La logique que j’expose n’est pas purement marchande. Elle se fonde sur la passion des amateurs d’art, sur les fondations, le mécénat et d’autres mécanismes spontanés. La passion seule entraîne le partage. Ainsi François Pinault avait-il envie de faire partager ses goûts en rendant ses collections publiques dans le Palazzo Grassi. Ce partage issu de la société civile ne peut certainement pas être remplacé par un « service économique universel » assuré par des fonctionnaires. « Mettre l’art à portée de tous » ne signifie rien en soi. Quel art, avec quel argent et sélectionné par qui ?

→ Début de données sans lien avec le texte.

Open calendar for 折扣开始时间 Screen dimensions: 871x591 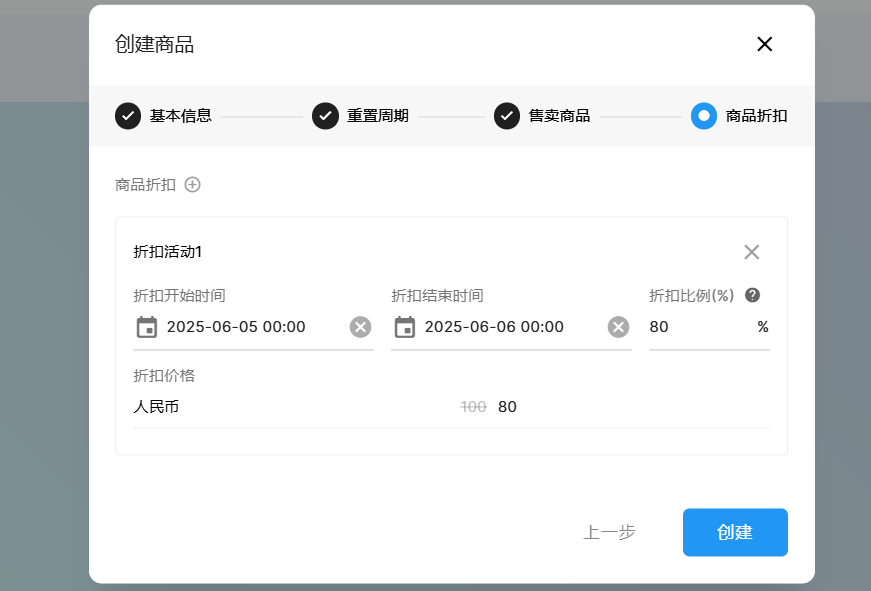click(147, 327)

En ponctionnant l’argent de tous pour financer leur activité, certains fonctionnaires acquièrent arbitrairement ce qui leur parait important, sans égard pour le public mais uniquement en fonction de leurs propres critères issus de petits cénacles fermés sûrs de leurs choix (à tort ou à raison, mais ces choix ne devraient que les concerner eux, pas l’ensemble des Français). Ce mécanisme explique pourquoi la création contemporaine française, par exemple, ne s’adresse plus qu’aux acheteurs institutionnels publics qui privilégient les installations hermétiques, et non pas les collectionneurs privés. Résultat, les collectionneurs se détournent de l’art contemporain français et les artistes français qui ne se sont pas expatriés peinent à élargir leur cercle d’amateurs au-delà de ce « service économique universel » d’Etat.

Ensuite, quand les oeuvres ne sont pas stockées dans des hangars où elles ne connaîtront plus le jour, elles finissent dans des petits musées qui se veulent d’avant-garde, mais vides car ils n’intéressent personne.

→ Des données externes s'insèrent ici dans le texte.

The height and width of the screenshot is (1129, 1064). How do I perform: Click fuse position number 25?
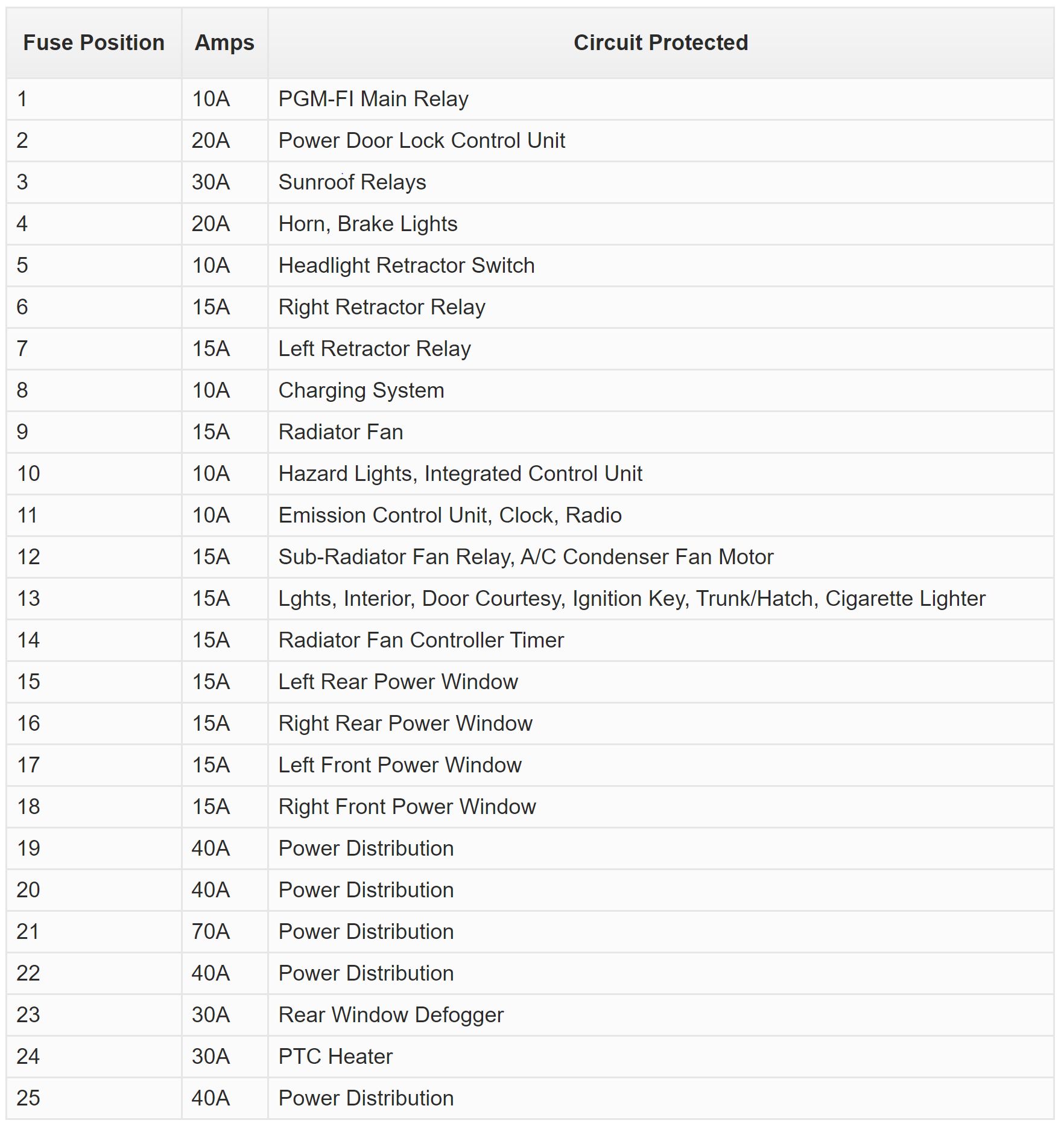pyautogui.click(x=28, y=1098)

Je comprends bien votre désir d’universalité de l’art. Mais l’art est un univers fluctuant fondé sur un rapport très étrange entre les oeuvres, les publics et les intermédiaires (galeries, musées, expos, salles de vente,...). Personne ne peut légitimement réaliser le choix des oeuvres qui constitueront ce « service public de l’art » arbitraire et coûteux avec l’argent d’autrui. Il faut aussi accepter qu’un vaste public ne s’intéresse pas à l’art et ne souhaite pas contribuer à ces dépenses. Et alors, en vertu de quoi auraient-ils tort ?

La collectivisation de l’art me semble inique, injuste et profondément perverse : l’art est avant tout liberté de chacun, et jamais un choix collectif imposé.